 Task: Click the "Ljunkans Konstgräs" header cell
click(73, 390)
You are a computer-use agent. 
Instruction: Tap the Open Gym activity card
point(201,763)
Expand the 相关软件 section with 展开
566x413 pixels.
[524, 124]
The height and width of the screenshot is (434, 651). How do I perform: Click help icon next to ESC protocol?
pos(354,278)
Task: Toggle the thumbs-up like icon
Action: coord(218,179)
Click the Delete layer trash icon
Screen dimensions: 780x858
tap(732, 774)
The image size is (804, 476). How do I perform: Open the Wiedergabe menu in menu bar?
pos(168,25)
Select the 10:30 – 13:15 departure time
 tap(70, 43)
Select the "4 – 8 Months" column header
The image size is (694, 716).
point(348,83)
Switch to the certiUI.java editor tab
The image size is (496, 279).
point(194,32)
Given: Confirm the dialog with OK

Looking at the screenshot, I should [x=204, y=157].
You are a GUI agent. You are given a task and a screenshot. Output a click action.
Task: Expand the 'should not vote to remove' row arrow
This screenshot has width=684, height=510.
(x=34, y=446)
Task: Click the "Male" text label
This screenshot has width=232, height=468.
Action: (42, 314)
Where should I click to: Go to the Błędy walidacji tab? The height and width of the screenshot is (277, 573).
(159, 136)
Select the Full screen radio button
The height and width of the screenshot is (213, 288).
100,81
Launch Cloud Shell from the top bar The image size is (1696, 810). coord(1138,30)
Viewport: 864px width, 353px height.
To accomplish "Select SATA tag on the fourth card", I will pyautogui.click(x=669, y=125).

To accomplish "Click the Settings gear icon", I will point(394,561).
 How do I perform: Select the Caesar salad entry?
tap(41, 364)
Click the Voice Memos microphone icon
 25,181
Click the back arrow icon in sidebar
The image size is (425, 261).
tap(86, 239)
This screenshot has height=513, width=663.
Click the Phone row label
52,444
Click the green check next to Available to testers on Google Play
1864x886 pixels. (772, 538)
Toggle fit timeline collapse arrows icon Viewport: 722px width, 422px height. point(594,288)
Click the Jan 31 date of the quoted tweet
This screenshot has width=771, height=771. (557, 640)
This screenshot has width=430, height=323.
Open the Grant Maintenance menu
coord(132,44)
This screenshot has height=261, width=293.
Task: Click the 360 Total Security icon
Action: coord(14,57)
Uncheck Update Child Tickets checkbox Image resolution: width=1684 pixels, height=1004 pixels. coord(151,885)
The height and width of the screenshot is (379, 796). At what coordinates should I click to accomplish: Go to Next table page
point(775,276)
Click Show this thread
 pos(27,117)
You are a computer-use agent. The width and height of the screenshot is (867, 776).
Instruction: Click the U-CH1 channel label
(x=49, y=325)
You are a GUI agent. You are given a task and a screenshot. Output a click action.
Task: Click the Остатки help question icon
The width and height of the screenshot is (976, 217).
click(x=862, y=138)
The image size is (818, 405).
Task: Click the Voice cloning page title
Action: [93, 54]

**Problem requirements**:
So that nothing is lost, restate all the material word for word.

**Exercise result**:
 Task: Click the "Ljunkans Konstgräs" header cell
click(73, 390)
You are a computer-use agent. 
Instruction: Tap the Open Gym activity card
point(201,763)
Expand the 相关软件 section with 展开
566x413 pixels.
[524, 124]
The height and width of the screenshot is (434, 651). How do I perform: Click help icon next to ESC protocol?
pos(354,278)
Task: Toggle the thumbs-up like icon
Action: coord(218,179)
Click the Delete layer trash icon
Screen dimensions: 780x858
tap(732, 774)
The image size is (804, 476). How do I perform: Open the Wiedergabe menu in menu bar?
pos(168,25)
Select the 10:30 – 13:15 departure time
 tap(70, 43)
Select the "4 – 8 Months" column header
The image size is (694, 716).
point(348,83)
Switch to the certiUI.java editor tab
The image size is (496, 279).
point(194,32)
Given: Confirm the dialog with OK

Looking at the screenshot, I should [x=204, y=157].
You are a GUI agent. You are given a task and a screenshot. Output a click action.
Task: Expand the 'should not vote to remove' row arrow
This screenshot has width=684, height=510.
(x=34, y=446)
Task: Click the "Male" text label
This screenshot has width=232, height=468.
Action: (42, 314)
Where should I click to: Go to the Błędy walidacji tab? The height and width of the screenshot is (277, 573).
(159, 136)
Select the Full screen radio button
The height and width of the screenshot is (213, 288).
100,81
Launch Cloud Shell from the top bar The image size is (1696, 810). coord(1138,30)
Viewport: 864px width, 353px height.
To accomplish "Select SATA tag on the fourth card", I will pyautogui.click(x=669, y=125).

To accomplish "Click the Settings gear icon", I will point(394,561).
 How do I perform: Select the Caesar salad entry?
tap(41, 364)
Click the Voice Memos microphone icon
 25,181
Click the back arrow icon in sidebar
The image size is (425, 261).
tap(86, 239)
This screenshot has height=513, width=663.
Click the Phone row label
52,444
Click the green check next to Available to testers on Google Play
1864x886 pixels. (772, 538)
Toggle fit timeline collapse arrows icon Viewport: 722px width, 422px height. point(594,288)
Click the Jan 31 date of the quoted tweet
This screenshot has width=771, height=771. (557, 640)
This screenshot has width=430, height=323.
Open the Grant Maintenance menu
coord(132,44)
This screenshot has height=261, width=293.
Task: Click the 360 Total Security icon
Action: coord(14,57)
Uncheck Update Child Tickets checkbox Image resolution: width=1684 pixels, height=1004 pixels. coord(151,885)
The height and width of the screenshot is (379, 796). At what coordinates should I click to accomplish: Go to Next table page
point(775,276)
Click Show this thread
 pos(27,117)
You are a computer-use agent. The width and height of the screenshot is (867, 776).
Instruction: Click the U-CH1 channel label
(x=49, y=325)
You are a GUI agent. You are given a task and a screenshot. Output a click action.
Task: Click the Остатки help question icon
The width and height of the screenshot is (976, 217).
click(x=862, y=138)
The image size is (818, 405).
Task: Click the Voice cloning page title
Action: [93, 54]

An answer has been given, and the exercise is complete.